スキャンは、アプリケーション内のデータフローを観察し、検出した脆弱性を報告します。

結果を調査した後、アプリケーションのコードを修正して再度スキャンを実行し、脆弱性が修正されているか確認します。

手順

スキャン完了後の脆弱性の情報を確認するには:

  1. Contrast Webインターフェイスのナビゲーションバーでスキャンを選択します。

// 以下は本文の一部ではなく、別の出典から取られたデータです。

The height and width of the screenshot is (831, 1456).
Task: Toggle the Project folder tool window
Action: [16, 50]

    スキャンのページでは、スキャンプロジェクトの一覧が表示されます。

  2. 検出された脆弱性の一覧とその深刻度を表示するには:

    1. スキャンプロジェクトを選択します。

    2. 概要タブで脆弱性の数をクリックするか、脆弱性タブを選択します。

      This image shows how to select vulnerabilities

      また、特定のステータスの脆弱性を表示するには、ステータスにある脆弱性の棒グラフで該当部分をクリックします。

      This images shows how to select vulnerabilities with a specific status
  3. 脆弱性タブで、脆弱性をステータスや深刻度でソートするには、ステータスまたは深刻度の列の横にあるフィルタアイコン(filterIcon.png )を選択し、1つまたは複数の項目を選択します。

    深刻度のフィルタ:

    scanSeverityFilter.png

    ステータスのフィルタ:

    scanStatusFilter.png

    フィルタをクリアするには、深刻度またはステータス列の横にあるクリアを選択します。

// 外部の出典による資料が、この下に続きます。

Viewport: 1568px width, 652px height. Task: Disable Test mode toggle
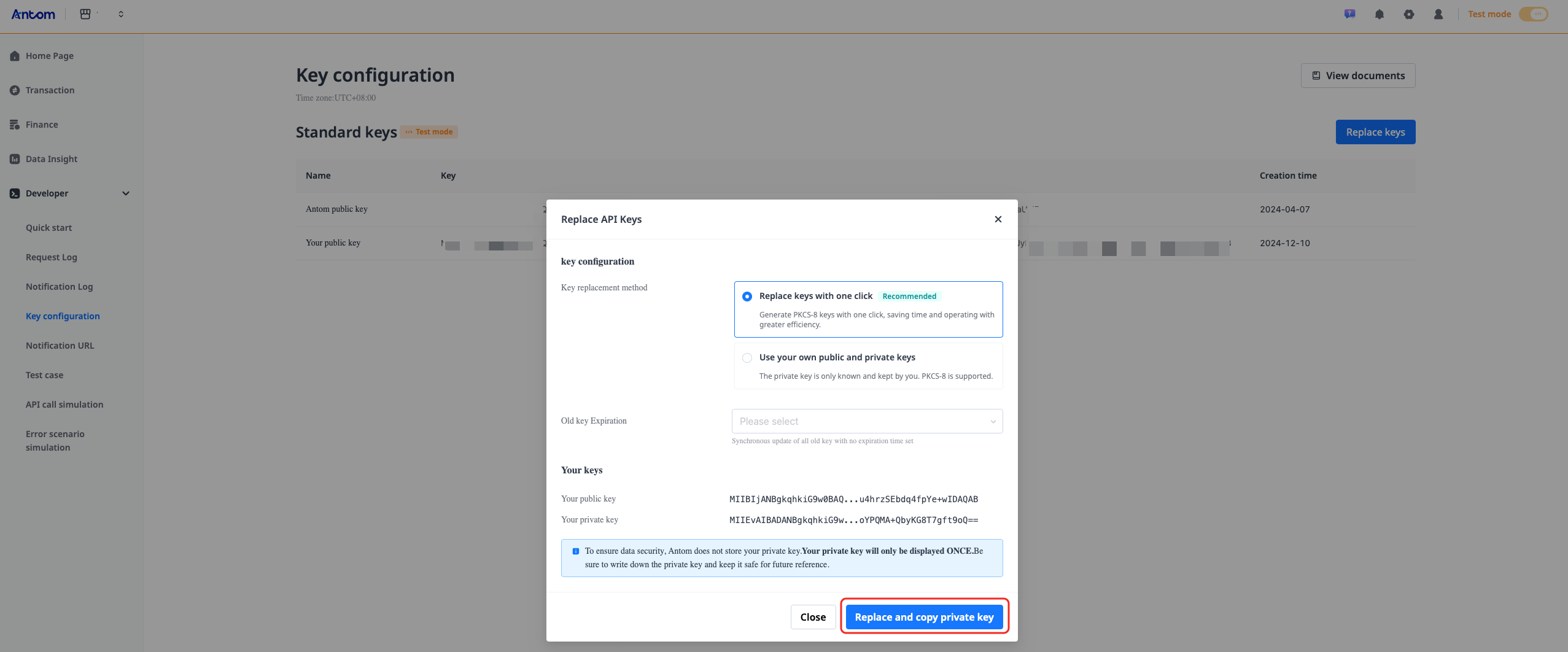click(1533, 14)
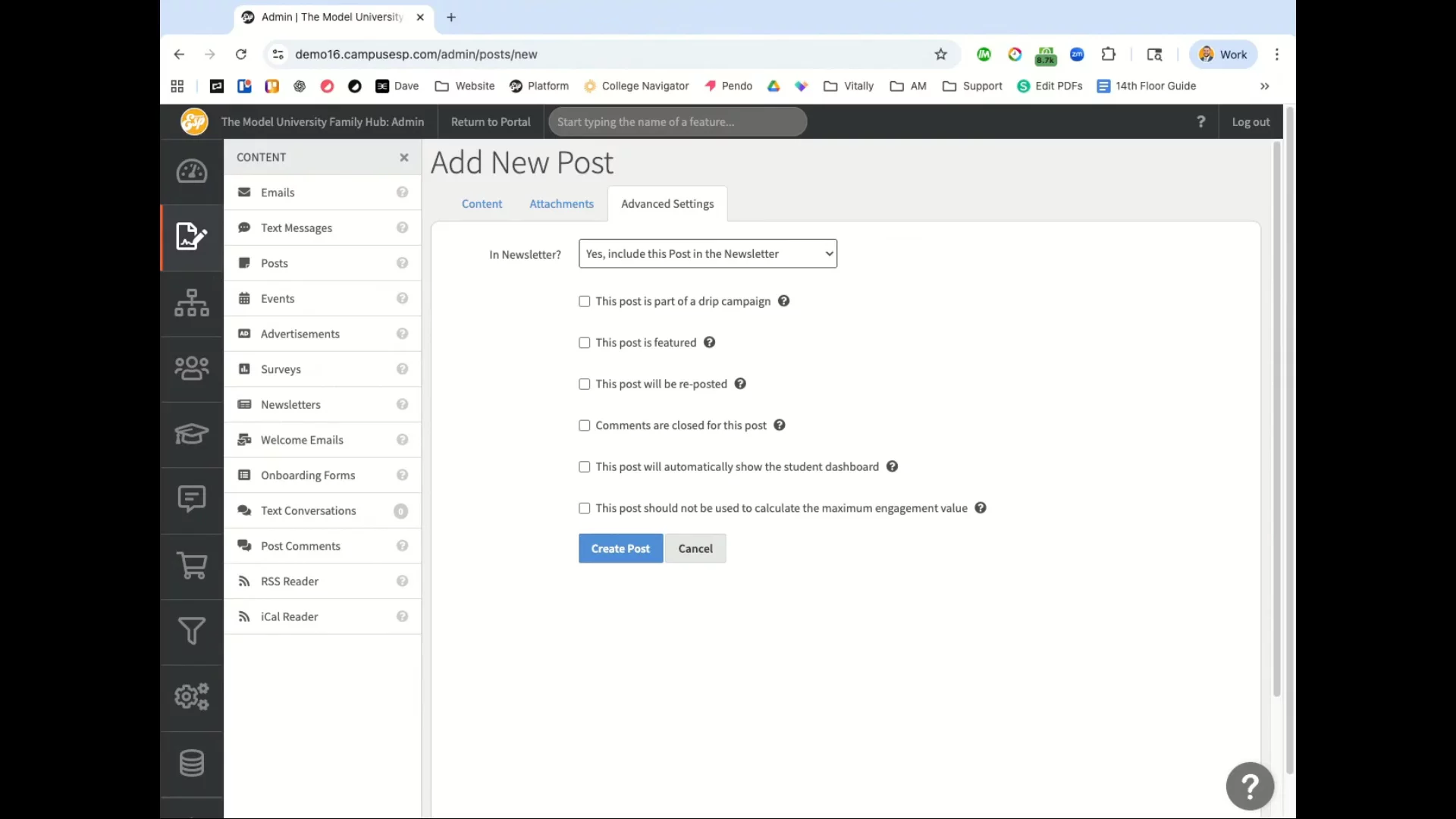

  4. 特定の脆弱性に関する詳細情報を表示するには、脆弱性タブで該当の脆弱性を選択します。

    • 選択した脆弱性の概要タブには、アプリケーションコードで発生した内容や脆弱性に関するリスクなど、脆弱性の説明が表示されます。

  5. 脆弱性の詳細やアプリケーションコード内での脆弱性の場所を参照するには、詳細タブを選択すると次の情報が表示されます。

    • 脆弱性が存在するメソッド

    • スキャンによって脆弱性が検出されたファイル

    • スキャンによって脆弱性が検出されたアプリケーションコードの最初の行

  6. コードの修正方法を参照するには、修正方法タブを選択します。

  7. 脆弱性に関するその他の詳細情報は、備考タブを選択すると、次のような情報が表示されます。

    • 脆弱性の検出時間

    • 脆弱性が検出されたコードモジュール

    • 脆弱性の種類(インジェクションなど)

    • 深刻度

    • リスクの信頼性

    • 脆弱性に適用されるセキュリティ基準

  8. 脆弱性のステータスを変更するには、ステータス列で現在のステータスを選択し、変更したい脆弱性のステータスを選択します。